3Q09 exceeded expectations. Man Wah Holdings Ltd's (MWH) 3Q09 results exceeded our expectations with net profit growing 14.7% YoY to HK$56.2m on the back of a 29.9% growth in revenue to HK$522.3m. EPS came in at 8.43 HK cents vs. 7.35 HK cents a year ago. On a sequential basis, this represented a mild 1.0% growth in earnings accompanied by a 7.0% growth in sales. Excluding one-off gains, we estimate that earnings would have grown by a smaller 10.2% YoY. No dividends have been declared for the quarter.
Europe was the key sales driver. MWH continued to post robust growth across almost all its geographical segments, with Europe leading the way with a 65.4% YoY growth in sales. North America and China similarly performed well with sales growth of around 32%. China's sales growth was partly bolstered by the opening of 22 new Cheers stores during the quarter. Management intends to continue its retail expansion plans, albeit on a more cautious note, as the retail climate grows increasingly uncertain.

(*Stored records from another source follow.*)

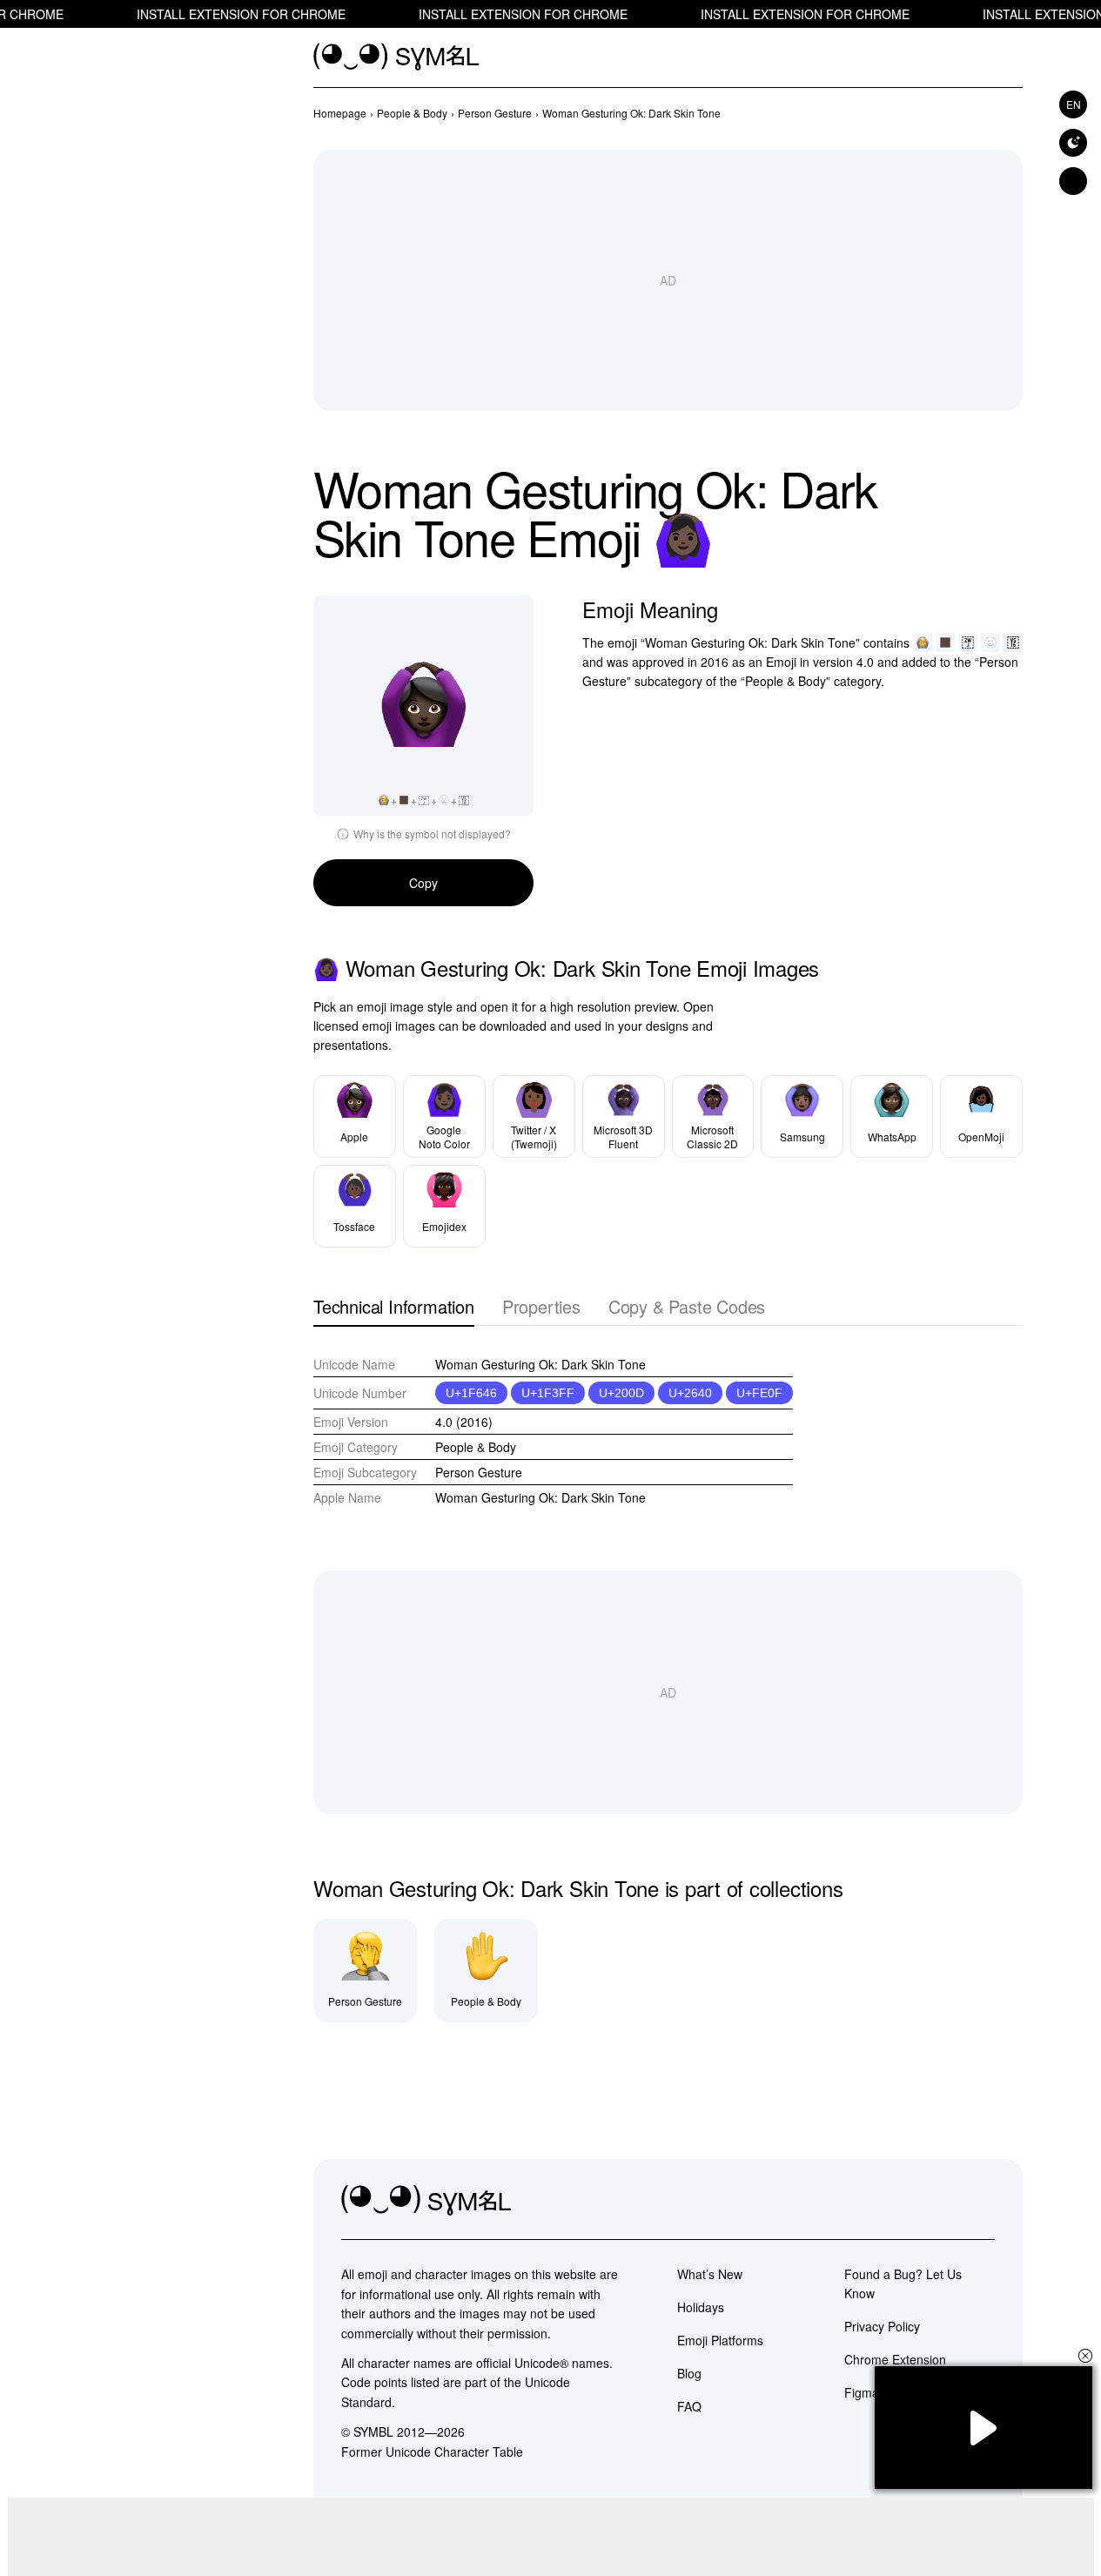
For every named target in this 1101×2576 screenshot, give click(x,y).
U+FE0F (759, 1393)
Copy (423, 882)
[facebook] (981, 2201)
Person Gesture (478, 1472)
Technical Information (393, 1307)
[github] (943, 2201)
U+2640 (690, 1393)
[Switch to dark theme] (1073, 143)
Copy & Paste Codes (686, 1307)
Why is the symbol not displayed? (432, 833)
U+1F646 (471, 1393)
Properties (541, 1307)
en (1073, 104)
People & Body (475, 1447)
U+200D (621, 1393)
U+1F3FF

Watch out for declining ASP. Average selling prices (ASP) were flattish during the quarter, implying that volume growth was the group's key sales driver. Management warned of declining ASP in the coming quarters as intense competition and weak consumer spending have warranted extended periods of promotional discounts, and this could potentially hurt revenue if volume growth does not catch up with price declines.
Margins steady. 3Q09 gross profit margin held steady at 31.5% (vs. 31.1% in 3Q08), while net profit margin contracted by a slight 1.4ppt to 10.8%. Going forward, management is confident of maintaining its profit margins, given that declining raw materials cost will offset the fall in ASP. It has already seen a drop in raw materials cost, as reflected in the lower inventory levels in its balance sheet. Inventories fell from HK$220.4m in Mar 08 to HK$159.7m in Dec 08.
No concrete acquisition plans, for now. Shareholders have voted against the acquisition of Famous Bedding due to its hefty price tag. While this acquisition has been abandoned for now, management indicated that they are on a continuous lookout for viable acquisitions. Moving forward, weak consumer discretionary spending globally brought on by the current recessionary environment and a lackluster property market could weigh on its outlook. We see no major share price drivers ahead and are suspending coverage on the stock.